What is Asbestos?
Asbestos is the name of a group of minerals that occur naturally as masses of strong, flexible fibers that can be separated into thin threads and woven. It is a fibrous, silicate mineral known for its durability, heat-resistance, and chemical inertness. Asbestos has been widely used in many industrial products, including cement, brake linings, roof shingles, flooring products, textiles, and in a variety of building construction materials for insulation and as a fire-retardant.
These naturally occurring fibers have been mined and used for about the last 100 years with peak use in the 1970's. At that time adverse health effects were widely associated with the use of asbestos. Although asbestos use has drastically declined in the United States, it continues to be used in developing countries. There are three main types of asbestos.
- Chrysotile (white asbestos) is the most common form of asbestos in the United States and Canada and may be the least harmful. The fibers are fine, smooth, and white.
- Amosite (brown asbestos) is most often used in thermal insulation systems. The fibers are brittle and straight.
- Crocidolite (blue asbestos) consists of straight fibers and is used less often than the other two.
Products and buildings that include asbestos are known as Asbestos Containing Materials (ACM). Anthopylite, Tremolite, and Actinolite are three other forms of asbestos that can also be found in ACM.
Is Asbestos Illegal?
Many, but not all, asbestos products have been banned by the U.S. Environmental Protection Agency and the U.S. Consumer Safety Product Commission, including:
- Flooring felt
- Rollboard, and
- Corrugated, commercial, or specialty paper
In addition, the regulation continues to ban the use of asbestos in products that have not historically contained asbestos, otherwise referred to as "new uses" of asbestos. Manufacturers have also voluntarily limited uses of asbestos. Asbestos is most commonly found in older homes, in pipe and furnace insulation materials, asbestos shingles, millboard, textured paints and other coating materials, and floor tiles.
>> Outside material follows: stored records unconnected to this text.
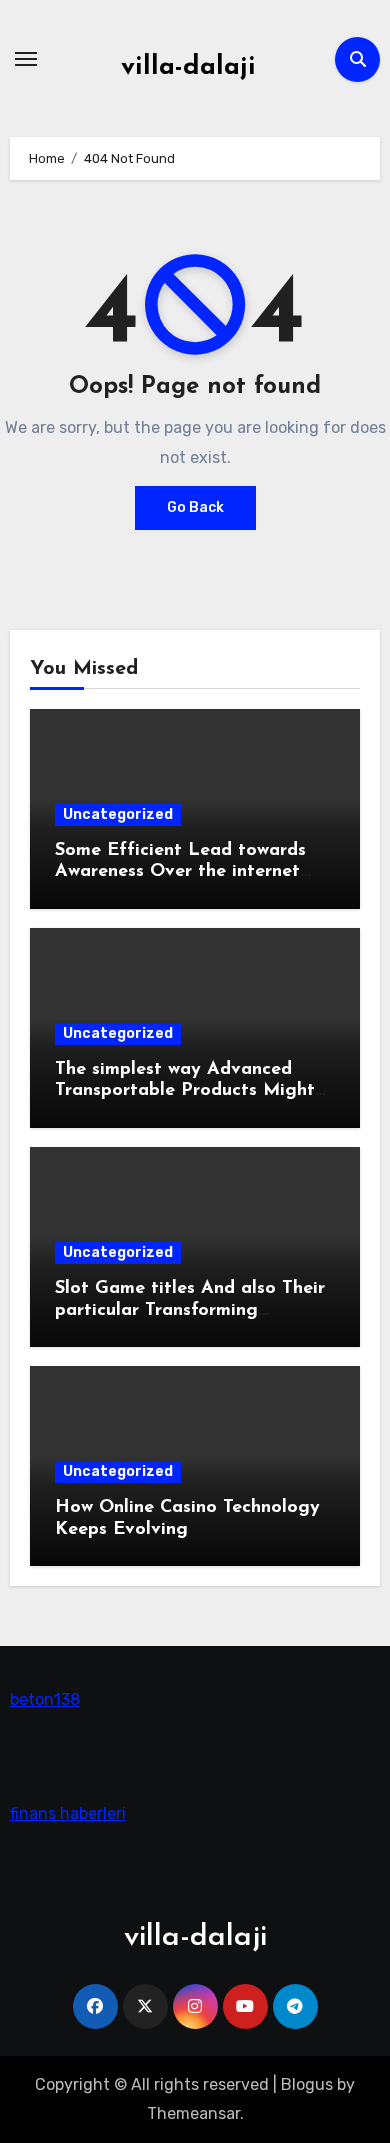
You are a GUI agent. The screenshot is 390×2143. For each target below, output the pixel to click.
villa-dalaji (188, 67)
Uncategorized (118, 814)
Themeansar (193, 2113)
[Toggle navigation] (26, 59)
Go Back (195, 507)
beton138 (45, 1699)
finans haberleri (68, 1813)
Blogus (307, 2084)
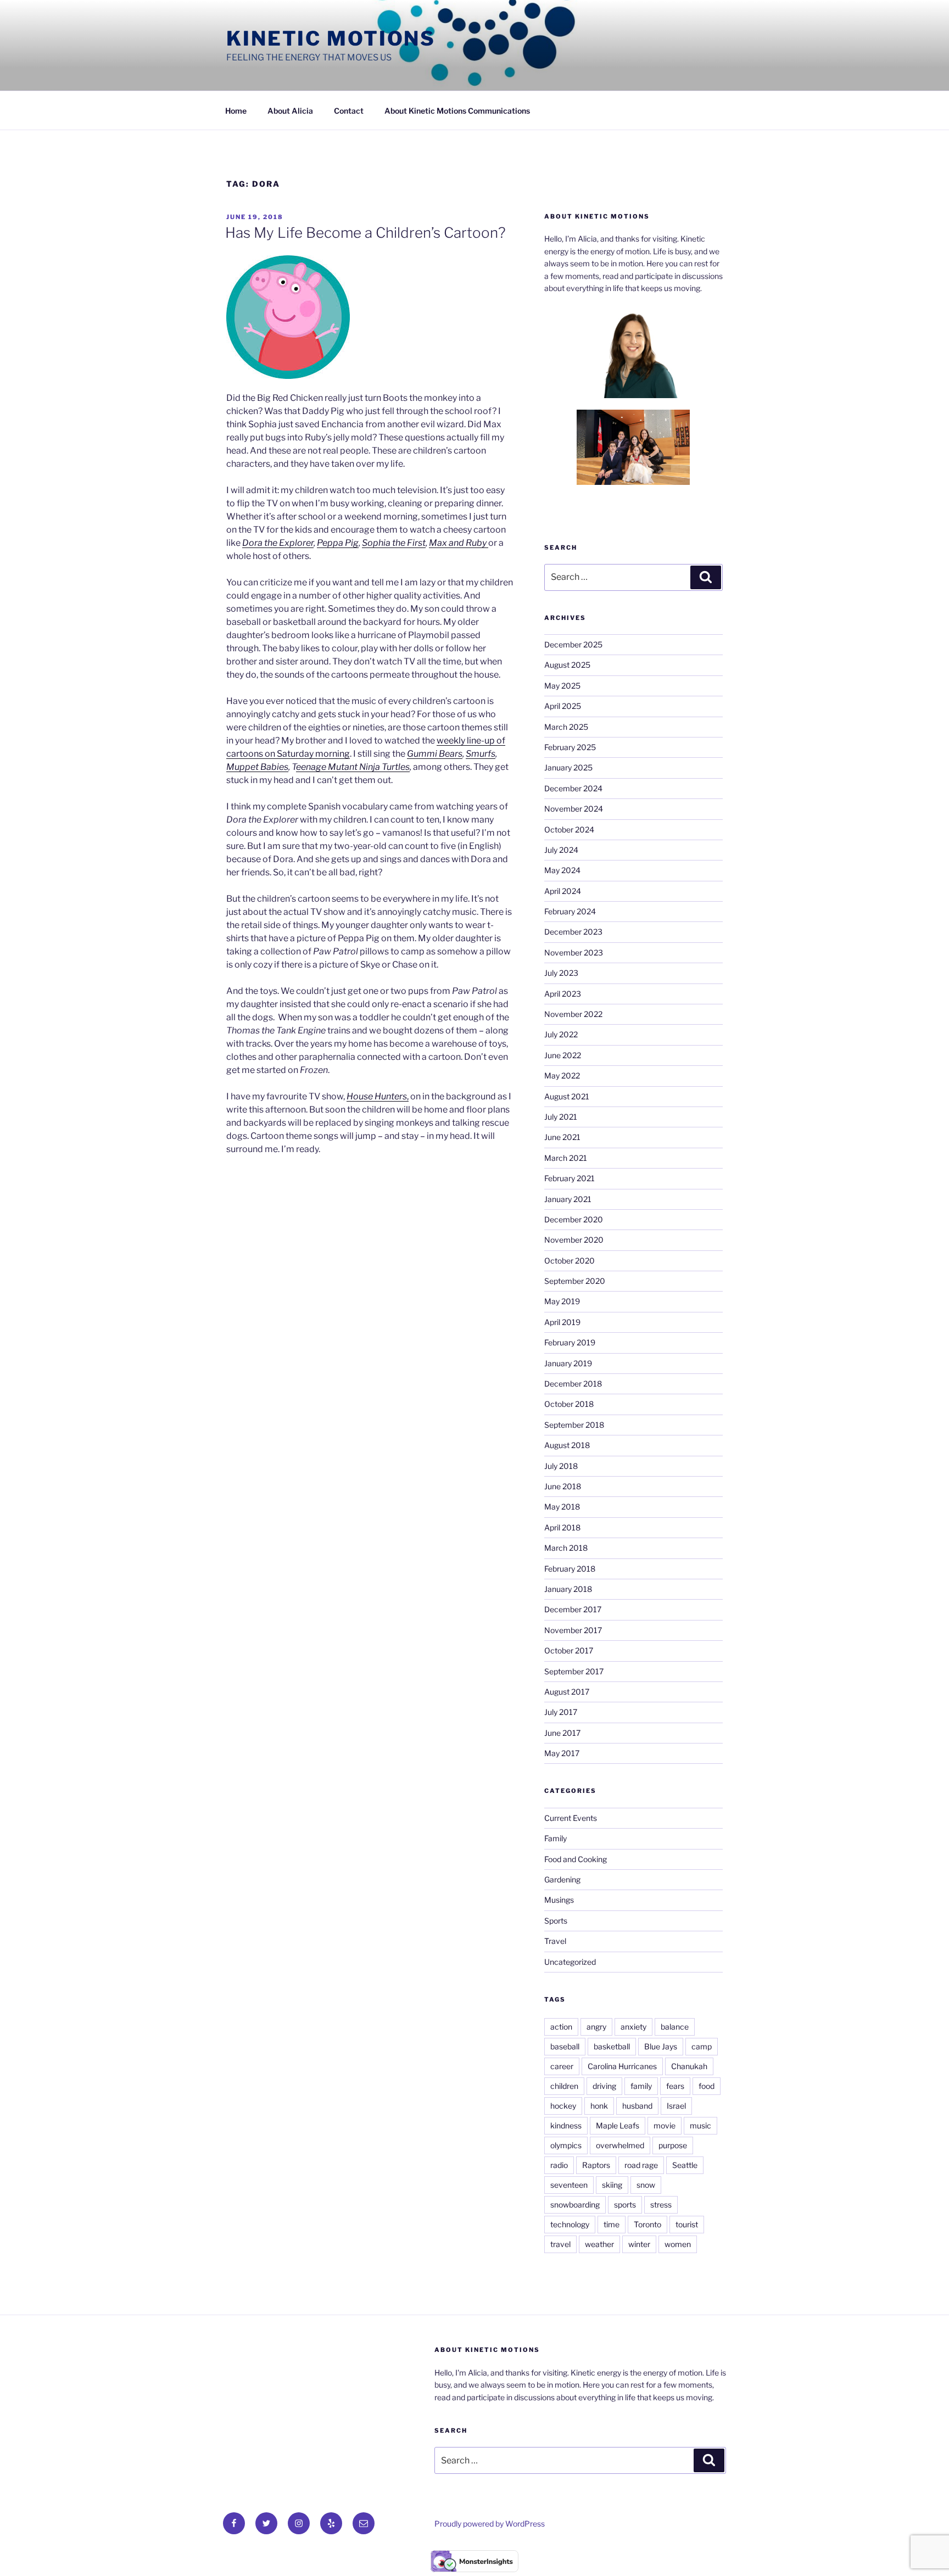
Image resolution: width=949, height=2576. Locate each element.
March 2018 (566, 1547)
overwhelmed (620, 2145)
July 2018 (561, 1466)
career (561, 2066)
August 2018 (567, 1445)
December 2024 (573, 788)
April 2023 (562, 993)
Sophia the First (394, 543)
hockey (563, 2105)
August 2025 (567, 664)
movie (665, 2125)
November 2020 (574, 1239)
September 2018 (574, 1424)
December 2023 (573, 931)
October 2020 (569, 1260)
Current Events (570, 1818)
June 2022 (562, 1055)
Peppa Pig (338, 543)
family (641, 2086)
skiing (612, 2184)
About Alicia (290, 110)
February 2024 (570, 911)
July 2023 (561, 972)
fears (675, 2086)
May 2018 (562, 1506)
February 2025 (570, 747)
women (678, 2244)
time (611, 2224)
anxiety (633, 2026)
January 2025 (568, 767)
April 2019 (562, 1322)
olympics (566, 2145)
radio (559, 2165)
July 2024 (561, 849)
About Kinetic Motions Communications (457, 110)
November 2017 (573, 1630)
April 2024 (562, 891)
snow (646, 2184)
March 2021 (565, 1158)
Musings (559, 1899)
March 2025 (566, 726)
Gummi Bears (434, 753)
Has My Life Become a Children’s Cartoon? (365, 232)
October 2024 (569, 829)
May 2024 (562, 870)
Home (236, 110)
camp (701, 2046)
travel (560, 2244)
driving (604, 2086)
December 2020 (573, 1219)
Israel (676, 2105)
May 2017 (561, 1753)
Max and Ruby (458, 543)
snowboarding (575, 2204)
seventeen (569, 2184)
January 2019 (568, 1363)
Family (555, 1838)
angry (596, 2026)
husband (637, 2105)
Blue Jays (660, 2046)
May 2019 (562, 1301)
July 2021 (560, 1116)
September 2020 (574, 1281)
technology (569, 2224)
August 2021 (566, 1096)
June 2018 (562, 1486)
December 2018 (573, 1383)
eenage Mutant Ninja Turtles (353, 767)
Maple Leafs (617, 2125)
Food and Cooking (575, 1859)
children (564, 2086)
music (700, 2125)
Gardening (562, 1879)
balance (675, 2026)
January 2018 (568, 1589)
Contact (349, 110)
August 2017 (566, 1691)
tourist (687, 2224)
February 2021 (569, 1178)
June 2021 (562, 1137)
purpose (672, 2145)
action (561, 2026)
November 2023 (573, 952)
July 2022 (561, 1034)
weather (599, 2244)
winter (639, 2244)
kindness (566, 2125)
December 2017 (572, 1609)
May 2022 (562, 1075)
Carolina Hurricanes (622, 2066)
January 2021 (567, 1199)
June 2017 (562, 1732)
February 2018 (569, 1568)
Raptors (596, 2165)
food (706, 2086)
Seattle (684, 2165)
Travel (555, 1941)
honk (599, 2105)
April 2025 (562, 706)
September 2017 (574, 1671)
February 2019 (569, 1342)
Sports (555, 1920)
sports (625, 2204)
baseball (564, 2046)
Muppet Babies (257, 767)
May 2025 (562, 685)
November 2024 (573, 808)
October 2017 (568, 1650)
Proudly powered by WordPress (489, 2523)
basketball (612, 2046)
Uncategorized (570, 1961)
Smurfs (480, 753)
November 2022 (573, 1014)
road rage (641, 2165)
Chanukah (689, 2066)
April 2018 (562, 1527)
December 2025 (573, 644)
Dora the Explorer (278, 543)
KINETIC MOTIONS (331, 38)
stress (661, 2204)
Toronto (647, 2224)
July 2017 (560, 1712)
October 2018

Does Asbestos Cause Cancer?
Asbestos does cause serious diseases including cancer:
- Asbestosis (pulmonary fibrosis)
- Lung cancer, and
- Other cancers that may result include esophageal, stomach, colon, and pancreatic
Many people who have been exposed do not develop asbestosis or cancer until fifteen or more years after their contact. Smokers have a significantly higher risk of contracting an asbestos related disease than non-smokers.
How does Asbestos Enter the Environment and get Inhaled?
When people inhale air, it always contains small particles. These particles have to be filtered out because the lungs need to remain sterile. The nose and the bronchi (the airways leading down to the lungs) are the main air filters for the lungs.
Asbestos particles (called amphiboles) are long, extremely thin, microscopic glass-like fibers that are not filtered by the nose or the bronchi because they are so thin and light, which is how the fibers end up in people's lungs.